→ **Ziel**
Ersetze im Abschnitt von der Zeile mit „This screenshot has height=128, width=324.“ bis zum Ende der Daten „dropdown“ durch „list“ und gib nur diesen Abschnitt sonst unverändert wieder. Bilder gehören nicht in die Ausgabe.

▬▬▬▬▬▬▬▬▬▬

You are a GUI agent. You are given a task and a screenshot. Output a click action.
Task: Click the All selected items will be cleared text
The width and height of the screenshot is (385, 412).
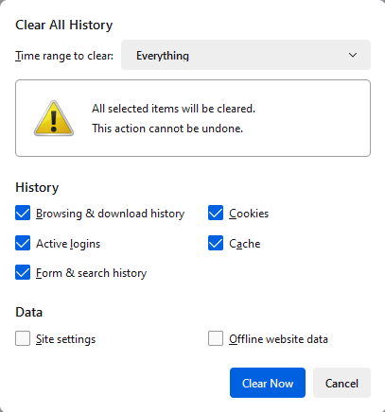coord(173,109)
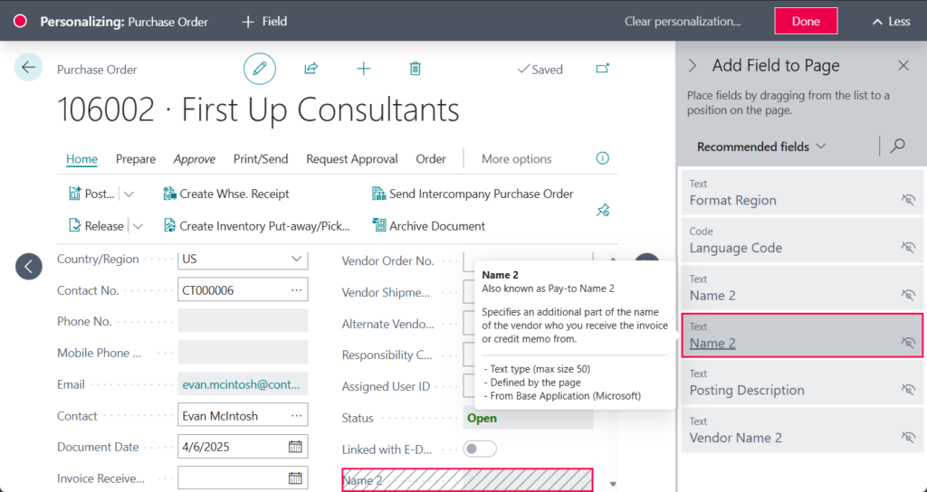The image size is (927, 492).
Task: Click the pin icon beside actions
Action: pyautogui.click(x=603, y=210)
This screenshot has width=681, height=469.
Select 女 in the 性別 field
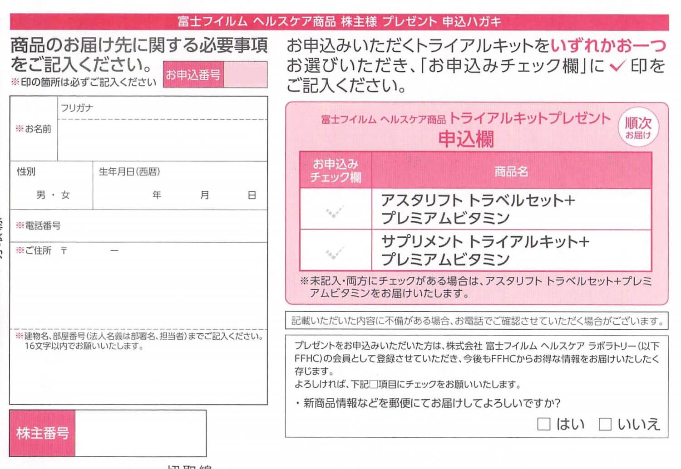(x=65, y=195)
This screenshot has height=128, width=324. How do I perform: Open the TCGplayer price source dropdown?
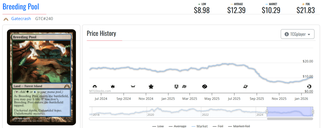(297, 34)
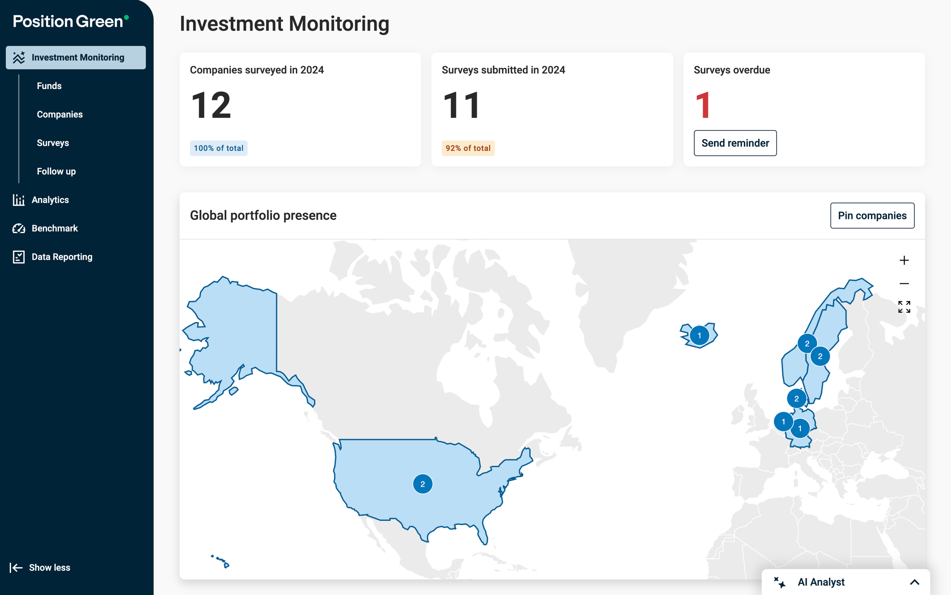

▬▬▬▬▬▬▬▬▬▬

→ **Endergebnis**
This screenshot has height=128, width=324. How do I perform: Open the TCGplayer price source list?
(297, 34)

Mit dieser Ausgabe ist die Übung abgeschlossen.